::: RECORD EXCERPTS :::
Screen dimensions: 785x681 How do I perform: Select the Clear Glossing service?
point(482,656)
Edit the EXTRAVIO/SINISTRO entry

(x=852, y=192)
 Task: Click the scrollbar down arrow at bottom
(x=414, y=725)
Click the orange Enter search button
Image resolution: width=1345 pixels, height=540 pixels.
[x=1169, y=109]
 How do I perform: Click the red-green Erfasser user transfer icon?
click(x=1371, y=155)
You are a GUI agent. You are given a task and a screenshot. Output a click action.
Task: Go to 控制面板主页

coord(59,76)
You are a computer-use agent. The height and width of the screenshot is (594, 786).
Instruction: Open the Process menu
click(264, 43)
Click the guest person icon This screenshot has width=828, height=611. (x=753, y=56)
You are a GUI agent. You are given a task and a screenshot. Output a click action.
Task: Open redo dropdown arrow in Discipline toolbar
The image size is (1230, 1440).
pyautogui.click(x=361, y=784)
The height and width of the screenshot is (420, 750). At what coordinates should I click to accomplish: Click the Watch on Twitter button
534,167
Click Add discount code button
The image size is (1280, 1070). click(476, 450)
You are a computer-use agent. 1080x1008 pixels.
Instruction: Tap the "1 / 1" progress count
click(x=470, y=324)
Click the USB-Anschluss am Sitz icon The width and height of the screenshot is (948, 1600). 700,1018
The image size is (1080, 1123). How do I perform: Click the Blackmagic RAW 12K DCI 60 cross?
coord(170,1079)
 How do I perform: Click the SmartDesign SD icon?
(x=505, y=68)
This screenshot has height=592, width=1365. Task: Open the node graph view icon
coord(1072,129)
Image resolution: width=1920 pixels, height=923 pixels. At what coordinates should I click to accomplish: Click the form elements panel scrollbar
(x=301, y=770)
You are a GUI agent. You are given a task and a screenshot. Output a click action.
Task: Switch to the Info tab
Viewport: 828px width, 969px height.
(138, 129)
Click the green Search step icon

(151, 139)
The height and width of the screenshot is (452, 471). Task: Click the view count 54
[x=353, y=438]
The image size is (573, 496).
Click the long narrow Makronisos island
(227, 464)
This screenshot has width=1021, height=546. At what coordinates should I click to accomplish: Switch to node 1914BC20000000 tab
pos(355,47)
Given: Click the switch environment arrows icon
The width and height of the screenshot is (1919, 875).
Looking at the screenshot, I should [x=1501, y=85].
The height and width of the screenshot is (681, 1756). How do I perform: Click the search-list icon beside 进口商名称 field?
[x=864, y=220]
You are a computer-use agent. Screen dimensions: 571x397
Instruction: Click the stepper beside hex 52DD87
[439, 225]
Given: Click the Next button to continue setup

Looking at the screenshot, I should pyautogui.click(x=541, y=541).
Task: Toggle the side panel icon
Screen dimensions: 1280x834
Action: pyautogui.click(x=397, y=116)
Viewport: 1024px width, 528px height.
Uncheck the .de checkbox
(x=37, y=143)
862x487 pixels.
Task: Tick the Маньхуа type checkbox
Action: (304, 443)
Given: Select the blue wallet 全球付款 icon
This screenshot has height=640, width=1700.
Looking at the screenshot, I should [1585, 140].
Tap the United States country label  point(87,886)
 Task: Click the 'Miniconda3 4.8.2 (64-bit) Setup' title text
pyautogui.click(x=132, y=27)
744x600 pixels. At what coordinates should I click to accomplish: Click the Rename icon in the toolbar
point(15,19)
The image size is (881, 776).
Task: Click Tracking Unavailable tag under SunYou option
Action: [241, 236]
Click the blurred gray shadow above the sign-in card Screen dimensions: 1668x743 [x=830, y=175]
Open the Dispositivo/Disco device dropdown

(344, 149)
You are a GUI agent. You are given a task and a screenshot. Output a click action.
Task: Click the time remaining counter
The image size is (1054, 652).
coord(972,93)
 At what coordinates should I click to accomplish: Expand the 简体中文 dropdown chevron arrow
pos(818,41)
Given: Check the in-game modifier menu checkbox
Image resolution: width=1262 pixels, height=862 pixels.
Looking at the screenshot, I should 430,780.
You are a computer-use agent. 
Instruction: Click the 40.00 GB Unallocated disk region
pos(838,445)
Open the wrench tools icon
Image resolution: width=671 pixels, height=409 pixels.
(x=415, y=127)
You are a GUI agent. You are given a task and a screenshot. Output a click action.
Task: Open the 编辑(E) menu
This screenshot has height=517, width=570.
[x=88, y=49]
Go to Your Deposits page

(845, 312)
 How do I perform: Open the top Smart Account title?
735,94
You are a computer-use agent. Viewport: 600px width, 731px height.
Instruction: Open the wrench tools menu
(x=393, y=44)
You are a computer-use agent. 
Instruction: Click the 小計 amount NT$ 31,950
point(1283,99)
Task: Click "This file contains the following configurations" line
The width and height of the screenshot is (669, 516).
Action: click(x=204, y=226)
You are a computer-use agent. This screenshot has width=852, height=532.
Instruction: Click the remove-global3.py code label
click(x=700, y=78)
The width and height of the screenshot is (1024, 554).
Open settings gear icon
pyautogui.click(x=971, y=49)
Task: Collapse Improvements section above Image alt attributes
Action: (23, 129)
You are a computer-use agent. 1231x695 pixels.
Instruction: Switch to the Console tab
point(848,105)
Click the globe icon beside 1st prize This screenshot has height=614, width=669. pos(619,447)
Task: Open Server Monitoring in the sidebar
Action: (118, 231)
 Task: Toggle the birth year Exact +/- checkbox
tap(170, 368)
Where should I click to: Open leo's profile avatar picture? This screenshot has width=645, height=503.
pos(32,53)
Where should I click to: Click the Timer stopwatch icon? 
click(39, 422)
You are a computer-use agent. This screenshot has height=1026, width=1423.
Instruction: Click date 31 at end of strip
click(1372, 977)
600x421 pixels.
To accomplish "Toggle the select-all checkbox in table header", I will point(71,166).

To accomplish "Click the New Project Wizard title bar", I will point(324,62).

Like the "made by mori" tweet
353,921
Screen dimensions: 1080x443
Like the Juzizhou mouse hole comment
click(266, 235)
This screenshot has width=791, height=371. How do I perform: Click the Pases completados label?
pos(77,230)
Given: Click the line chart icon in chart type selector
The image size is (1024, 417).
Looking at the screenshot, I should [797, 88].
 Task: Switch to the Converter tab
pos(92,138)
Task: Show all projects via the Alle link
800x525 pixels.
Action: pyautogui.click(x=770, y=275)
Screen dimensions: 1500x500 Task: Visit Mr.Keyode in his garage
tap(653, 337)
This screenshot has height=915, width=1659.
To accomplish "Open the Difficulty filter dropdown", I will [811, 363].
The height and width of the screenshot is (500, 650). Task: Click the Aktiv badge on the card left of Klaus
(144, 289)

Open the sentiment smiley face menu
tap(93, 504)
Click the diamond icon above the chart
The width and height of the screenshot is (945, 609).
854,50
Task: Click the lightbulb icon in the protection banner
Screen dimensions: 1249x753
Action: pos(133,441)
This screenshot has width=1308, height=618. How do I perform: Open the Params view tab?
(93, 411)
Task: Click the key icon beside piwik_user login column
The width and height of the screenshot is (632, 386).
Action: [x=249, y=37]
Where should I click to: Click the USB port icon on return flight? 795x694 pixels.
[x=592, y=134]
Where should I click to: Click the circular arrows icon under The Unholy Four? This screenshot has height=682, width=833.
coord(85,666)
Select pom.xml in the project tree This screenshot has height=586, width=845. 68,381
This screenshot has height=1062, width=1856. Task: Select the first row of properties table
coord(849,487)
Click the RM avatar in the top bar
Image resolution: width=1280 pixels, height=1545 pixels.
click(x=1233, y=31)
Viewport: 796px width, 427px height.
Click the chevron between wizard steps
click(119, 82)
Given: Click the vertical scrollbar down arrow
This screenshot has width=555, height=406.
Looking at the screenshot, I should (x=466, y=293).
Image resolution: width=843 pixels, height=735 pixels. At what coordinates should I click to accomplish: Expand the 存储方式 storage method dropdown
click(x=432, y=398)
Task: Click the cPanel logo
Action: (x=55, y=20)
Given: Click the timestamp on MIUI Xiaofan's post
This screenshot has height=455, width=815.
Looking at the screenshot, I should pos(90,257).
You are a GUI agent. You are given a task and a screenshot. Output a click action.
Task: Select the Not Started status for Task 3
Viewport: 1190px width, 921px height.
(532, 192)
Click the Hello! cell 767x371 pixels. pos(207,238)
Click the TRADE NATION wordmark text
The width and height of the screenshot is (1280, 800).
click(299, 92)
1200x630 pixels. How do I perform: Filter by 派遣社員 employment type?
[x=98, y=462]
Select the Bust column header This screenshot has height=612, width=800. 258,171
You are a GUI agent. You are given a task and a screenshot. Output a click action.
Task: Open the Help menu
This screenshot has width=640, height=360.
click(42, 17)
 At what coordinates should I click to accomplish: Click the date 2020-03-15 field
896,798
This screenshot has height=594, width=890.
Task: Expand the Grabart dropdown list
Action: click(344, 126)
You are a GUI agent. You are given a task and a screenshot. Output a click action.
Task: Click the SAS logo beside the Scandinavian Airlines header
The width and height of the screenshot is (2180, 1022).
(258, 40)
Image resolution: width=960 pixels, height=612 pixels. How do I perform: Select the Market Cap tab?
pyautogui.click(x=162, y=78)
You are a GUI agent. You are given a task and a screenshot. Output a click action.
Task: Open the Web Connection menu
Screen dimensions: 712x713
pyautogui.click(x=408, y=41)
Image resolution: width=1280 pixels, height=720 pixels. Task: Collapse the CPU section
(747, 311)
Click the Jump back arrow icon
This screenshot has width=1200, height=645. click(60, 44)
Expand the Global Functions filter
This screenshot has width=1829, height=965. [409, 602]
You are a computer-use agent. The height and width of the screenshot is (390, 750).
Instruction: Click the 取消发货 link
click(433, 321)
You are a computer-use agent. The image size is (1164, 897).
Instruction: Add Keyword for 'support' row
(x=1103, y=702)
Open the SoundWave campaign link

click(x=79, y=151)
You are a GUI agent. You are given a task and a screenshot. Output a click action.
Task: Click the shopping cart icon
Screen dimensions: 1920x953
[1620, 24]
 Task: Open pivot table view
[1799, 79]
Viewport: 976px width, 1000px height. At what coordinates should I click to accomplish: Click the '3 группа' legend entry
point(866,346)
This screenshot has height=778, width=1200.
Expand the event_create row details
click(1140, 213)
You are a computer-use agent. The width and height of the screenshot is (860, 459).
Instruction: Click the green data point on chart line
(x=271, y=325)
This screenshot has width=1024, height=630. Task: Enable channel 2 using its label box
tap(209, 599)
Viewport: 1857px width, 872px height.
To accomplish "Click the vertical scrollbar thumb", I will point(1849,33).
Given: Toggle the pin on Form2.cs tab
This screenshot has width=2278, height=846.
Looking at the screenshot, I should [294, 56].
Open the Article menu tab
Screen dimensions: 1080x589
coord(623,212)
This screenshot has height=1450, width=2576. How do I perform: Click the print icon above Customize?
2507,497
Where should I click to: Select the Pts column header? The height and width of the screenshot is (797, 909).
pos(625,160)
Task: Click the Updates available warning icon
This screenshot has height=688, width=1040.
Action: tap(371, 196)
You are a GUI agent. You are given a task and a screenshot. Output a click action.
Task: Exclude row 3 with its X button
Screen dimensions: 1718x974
:::
(WHAT TO WORK ON) From the entries above, give again exactly the lines running from the line with "How do I perform: Click the red-green" to the line with "The image size is (573, 496)."; include both of those lines.

(ANSWER SECTION)
 How do I perform: Click the red-green Erfasser user transfer icon?
click(x=1371, y=155)
You are a GUI agent. You are given a task and a screenshot. Output a click action.
Task: Go to 控制面板主页

coord(59,76)
You are a computer-use agent. The height and width of the screenshot is (594, 786).
Instruction: Open the Process menu
click(264, 43)
Click the guest person icon This screenshot has width=828, height=611. (x=753, y=56)
You are a GUI agent. You are given a task and a screenshot. Output a click action.
Task: Open redo dropdown arrow in Discipline toolbar
The image size is (1230, 1440).
pyautogui.click(x=361, y=784)
The height and width of the screenshot is (420, 750). At what coordinates should I click to accomplish: Click the Watch on Twitter button
534,167
Click Add discount code button
The image size is (1280, 1070). click(476, 450)
You are a computer-use agent. 1080x1008 pixels.
Instruction: Tap the "1 / 1" progress count
click(x=470, y=324)
Click the USB-Anschluss am Sitz icon The width and height of the screenshot is (948, 1600). 700,1018
The image size is (1080, 1123). How do I perform: Click the Blackmagic RAW 12K DCI 60 cross?
coord(170,1079)
 How do I perform: Click the SmartDesign SD icon?
(x=505, y=68)
This screenshot has height=592, width=1365. Task: Open the node graph view icon
coord(1072,129)
Image resolution: width=1920 pixels, height=923 pixels. At what coordinates should I click to accomplish: Click the form elements panel scrollbar
(x=301, y=770)
You are a GUI agent. You are given a task and a screenshot. Output a click action.
Task: Switch to the Info tab
Viewport: 828px width, 969px height.
(138, 129)
Click the green Search step icon

(151, 139)
The height and width of the screenshot is (452, 471). Task: Click the view count 54
[x=353, y=438]
The image size is (573, 496).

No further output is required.